The Effects of Labor Market Rigidities So far we have not concerned ourselves with the extent to which the worker is free to satisfy his own preferences with regard to the amount of labor services he supplies to the market. The great maj ority of workers, of course, must either have a full-time job or none at all. We cannot, however, count on this fact to neutralize, for such workers, the potential incentive or disincentive effects of income taxation. For one thing, their preferences may be only temporarily frustrated. Future bargaining with employers may restore the balance. In addition, workers typically have ways of changing their labor supply other than by altering the number of hours worked a week or the number of weeks worked a year. Overtime opportunities may be available and be refused or exploited more fully, other members of the family may enter or leave the labor force, proposed ages of retirement may be altered, or absenteeism on a day-to-day basis may change. These possibilities must be kept in mind in evaluating the results of empirical studies.
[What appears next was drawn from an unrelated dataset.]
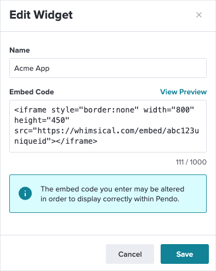
Task: Click the word Pendo in the notice
Action: (167, 199)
Inflexible behavior in one area or disincentive effects in another do not necessarily imply either insensitivity or reduced incentives as far as the labor supply as a whole is concerned.

Empirical Studies of Work Incentives

Since the pioneering work of Senator Paul H. Douglas in this area, a number of empirical studies of the reactions of workers to changes in their rates of pay have been made. The results, to be sure, are incomplete. We still lack detailed information about the behavior of a number of important worker groups, especially independently employed professional and business people at the middle- to high-income levels, who are both strongly affected by income taxes and able to vary their labor supply more freely than wage earners or salaried personnel. Wage and salary workers,

as noted in the preceding section, may vary their supply of labor in a number of different ways, and full information on these various possibilities is not always available even for groups that have been studied rather extensively. In addition, it has frequently been difficult to be certain that the behavior actually observed was due to changing pay rates rather than to other factors which also exert an influence on work incentives. Nevertheless, the evidence so far compiled warrants careful consideration because it is both extensive and consistent as to the direction in which it points. For the most part it appears that income taxes exert relatively little influence on work incentives, and that when they do they induce greater effort as frequently as they deter it.

Thomas H. Sanders, for example, concluded, on the basis of an extensive postwar study of executive behavior, that. . . the cases in which the evidence showed executives to be working harder were at least equal in number to those indicating less effort, and the former were more definitely recognizable as a tax influence.

In addition, there was evidence that high taxes induced more wives of business executives to enter the labor force and, in general, led the executives themselves to postpone their dates of retirement from active participation in the business. Offsetting these tax incentives, however, was a tendency for some to refuse promotions and advantageous offers from other companies when the change meant greatly increased burdens and relatively little increase in net compensation. Finally, it was noted that a good deal of executive effort was being diverted into a study of tax laws and of ways of reducing tax burdens.

Another study of a small sample of 7 surgeons with incomes between $36,000 and $115,000 led the author to conclude ". . . we would judge that increased taxes have not reduced the surgeons' incentive." He also noted that 4 of the 7 doctors planned, at the time of interview, to retire later than they had previously planned (before World War II) because they had been unable to accumulate sufficient capital. These reactions might be attributed to the influence of higher taxes or higher prices, or both.